THE DATA
--- start ---
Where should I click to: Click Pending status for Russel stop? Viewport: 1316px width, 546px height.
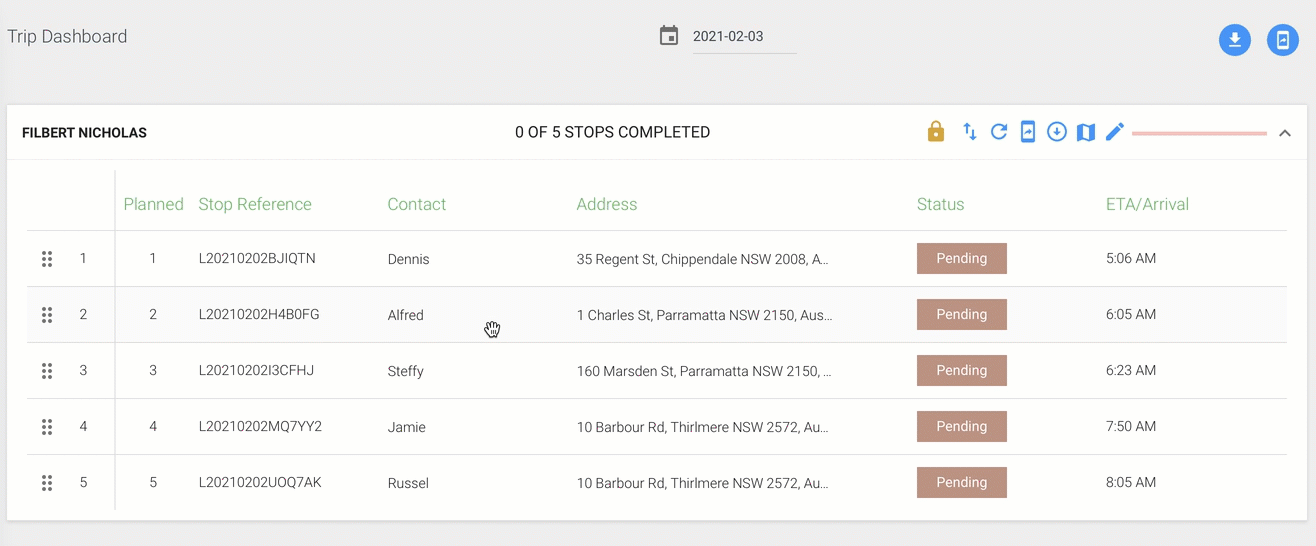pyautogui.click(x=962, y=482)
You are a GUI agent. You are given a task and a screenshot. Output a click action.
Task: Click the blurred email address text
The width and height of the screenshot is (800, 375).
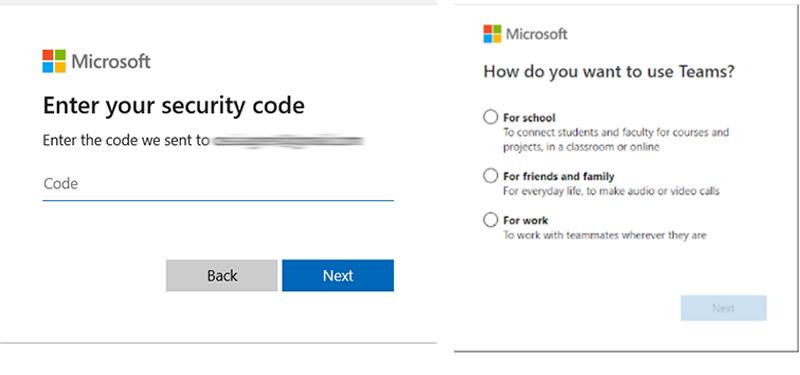[288, 141]
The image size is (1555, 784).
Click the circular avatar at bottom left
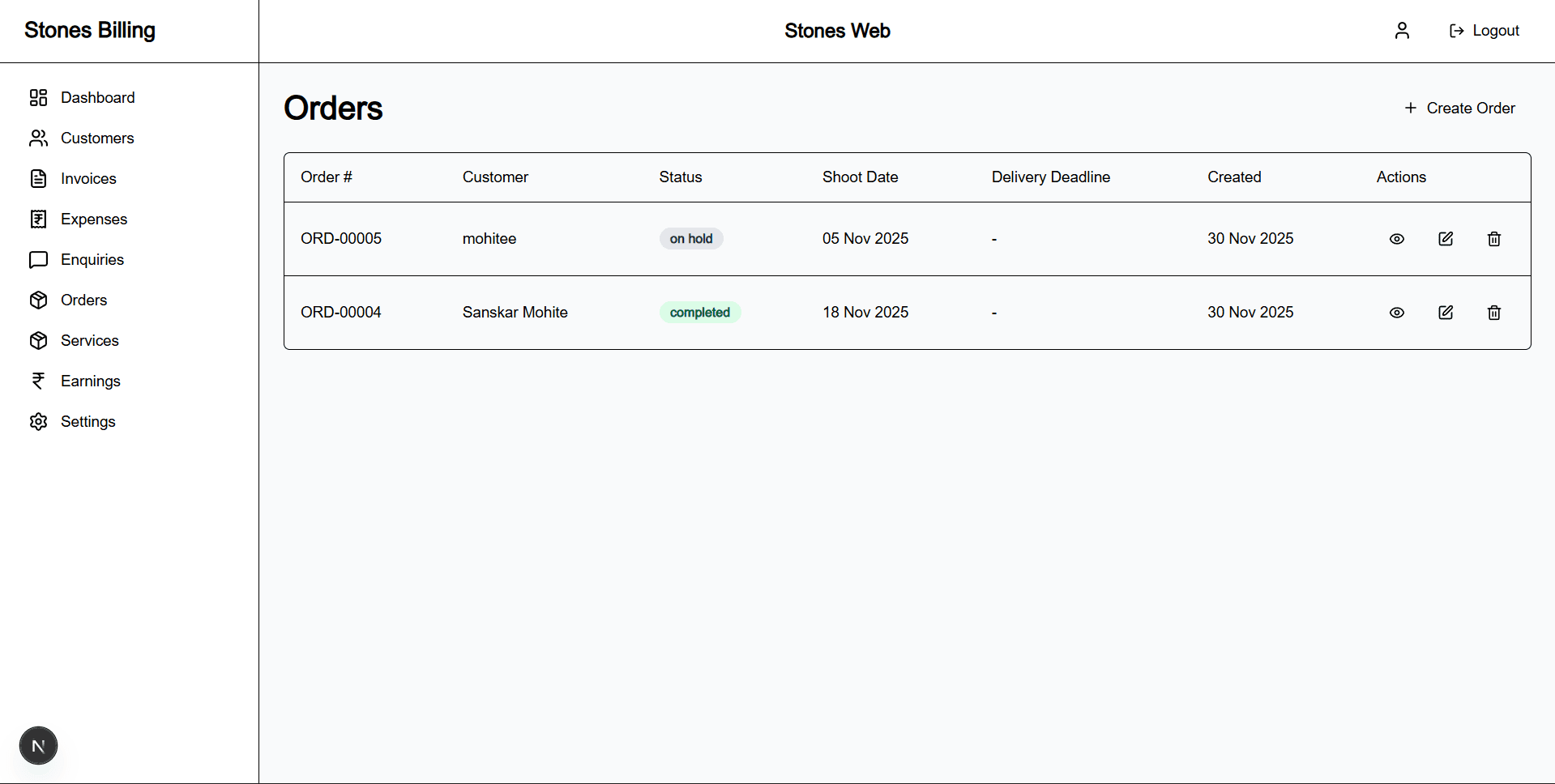[38, 745]
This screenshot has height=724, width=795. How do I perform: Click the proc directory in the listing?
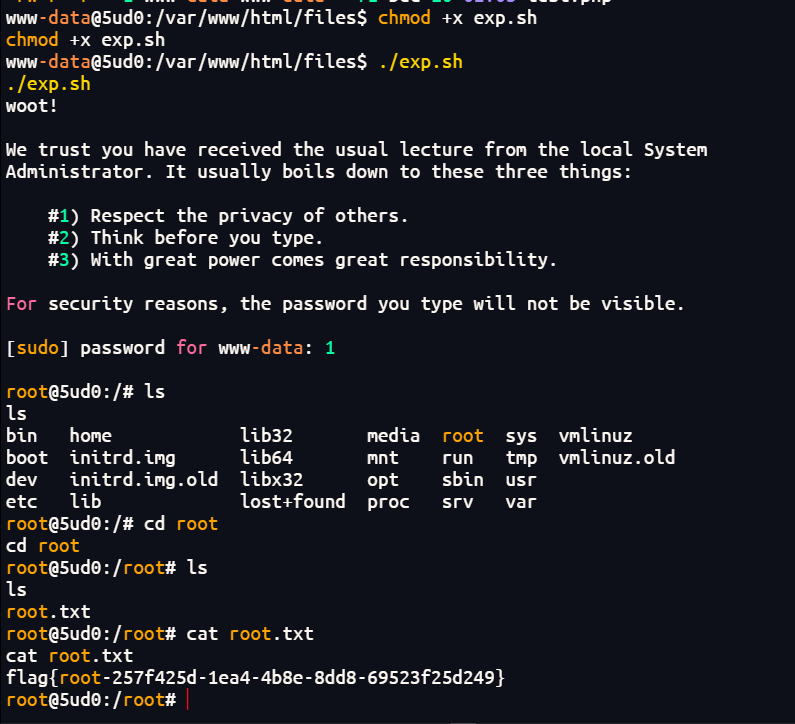pos(388,502)
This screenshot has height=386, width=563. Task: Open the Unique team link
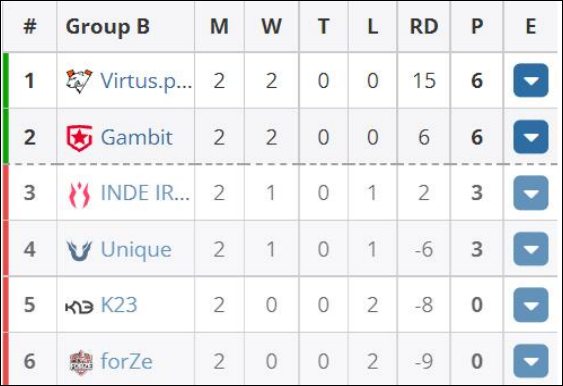[x=136, y=250]
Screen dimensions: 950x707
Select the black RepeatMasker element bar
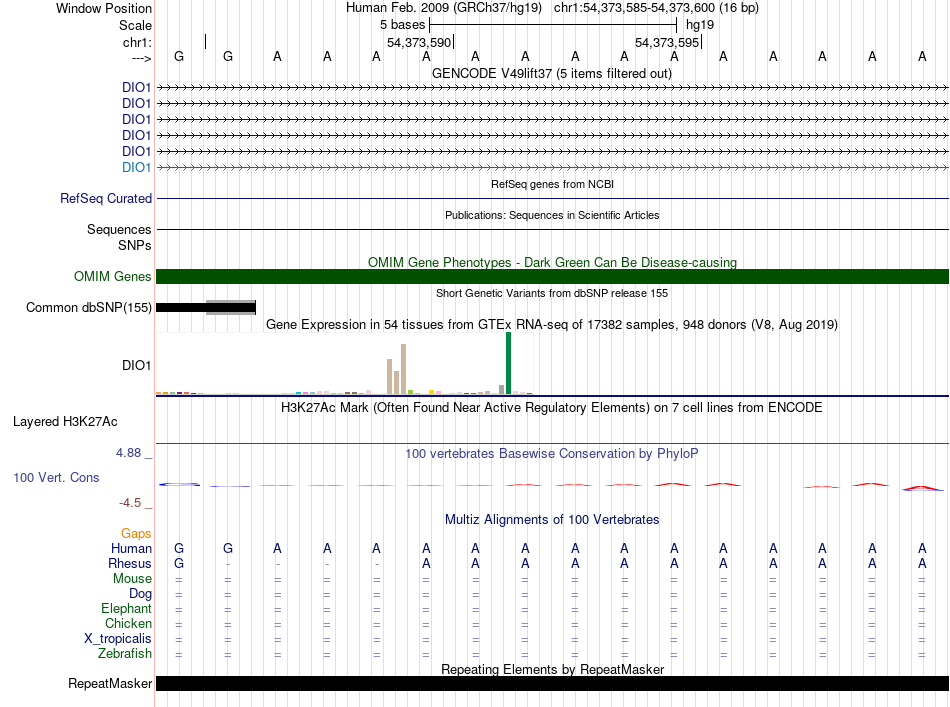[x=552, y=684]
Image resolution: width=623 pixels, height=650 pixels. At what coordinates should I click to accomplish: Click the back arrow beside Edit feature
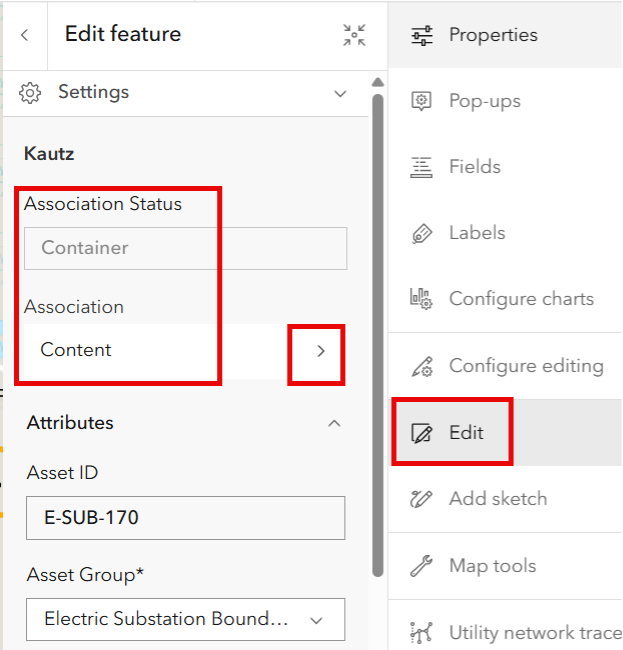coord(24,35)
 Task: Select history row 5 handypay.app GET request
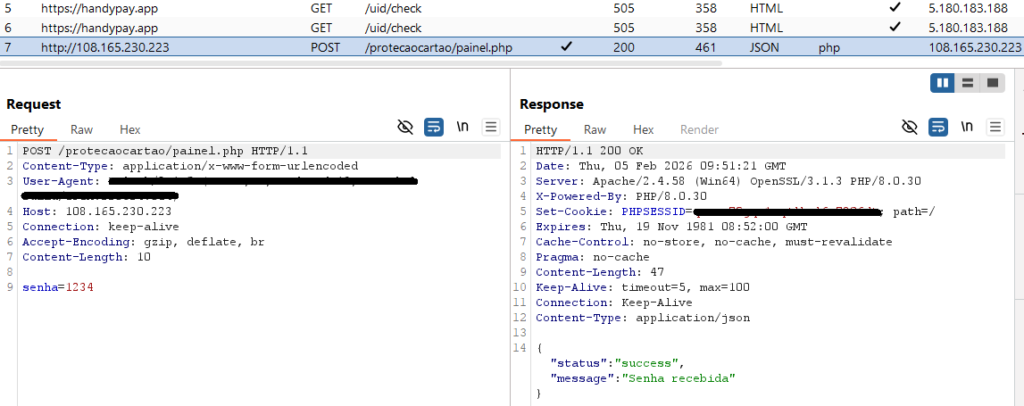coord(100,8)
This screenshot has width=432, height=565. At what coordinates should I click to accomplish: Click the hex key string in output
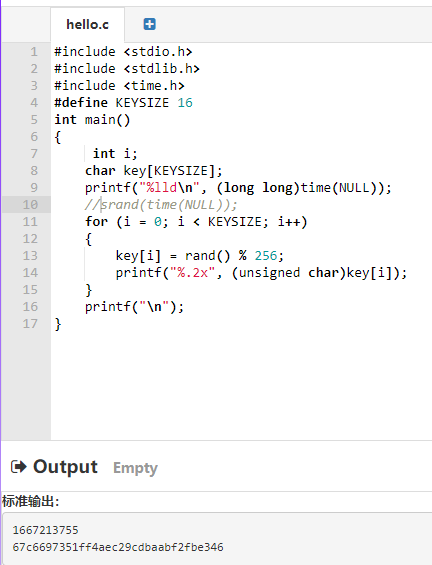pyautogui.click(x=118, y=547)
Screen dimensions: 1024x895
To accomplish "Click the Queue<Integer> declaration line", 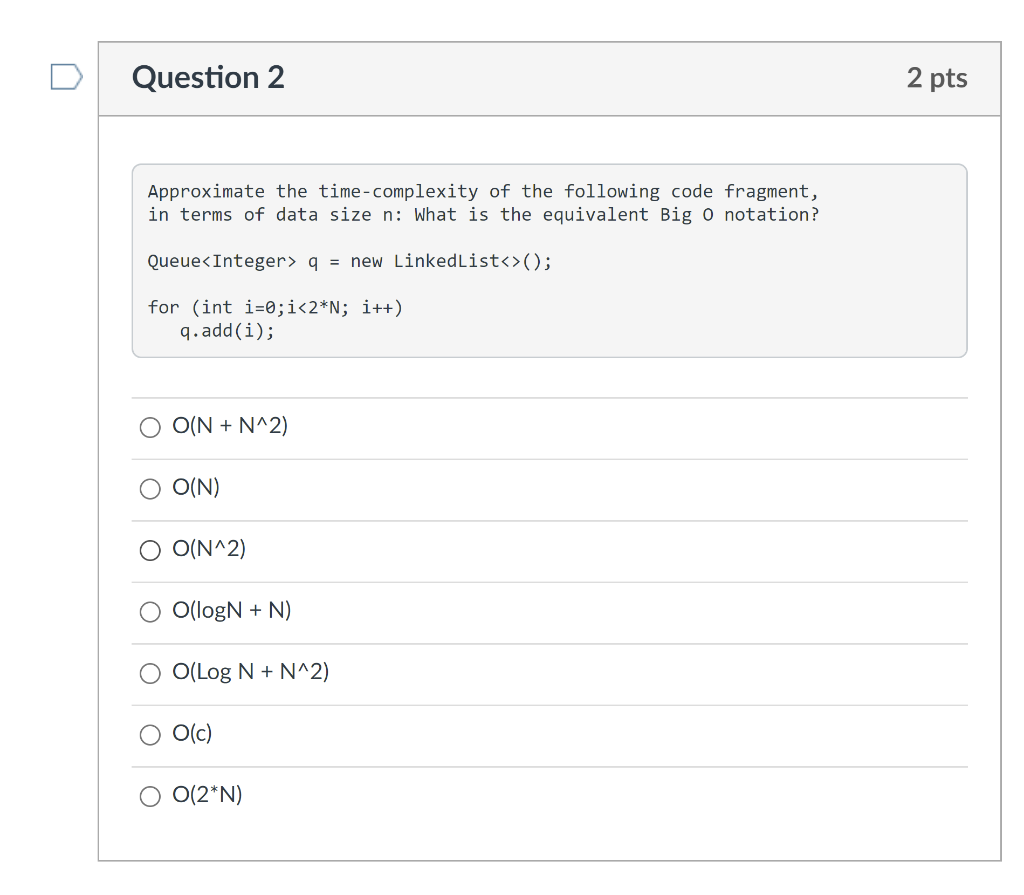I will point(349,261).
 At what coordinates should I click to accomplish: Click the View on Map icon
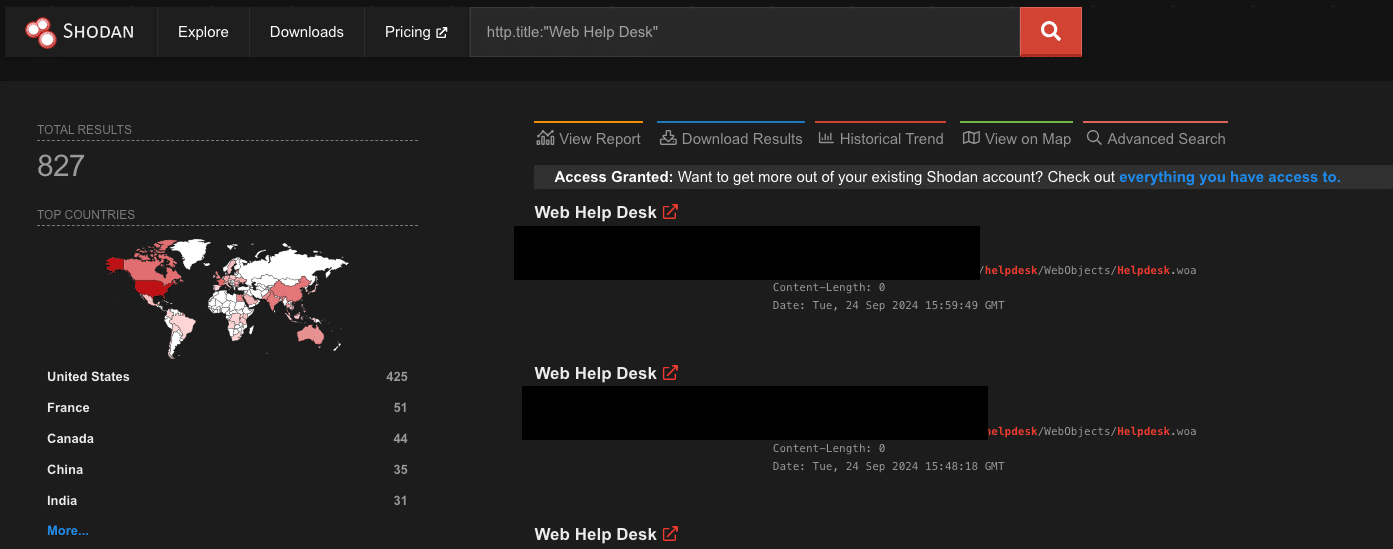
--- end ---
EXERCISE INSTRUCTIONS
Extract each of the rows above that contains the string "height". Treat uppercase and lowercase letters as distinct.

TASK RESPONSE
Where should I click to: Click Pending status for Russel stop? Viewport: 1316px width, 546px height.
The width and height of the screenshot is (800, 375).
This screenshot has height=724, width=795. How do I perform: Click the proc directory in the listing?
This screenshot has height=386, width=563. Task: Open the Unique team link
Image resolution: width=623 pixels, height=650 pixels. At what coordinates should I click to accomplish: Click the back arrow beside Edit feature
This screenshot has width=432, height=565. At what coordinates should I click to accomplish: Click the hex key string in output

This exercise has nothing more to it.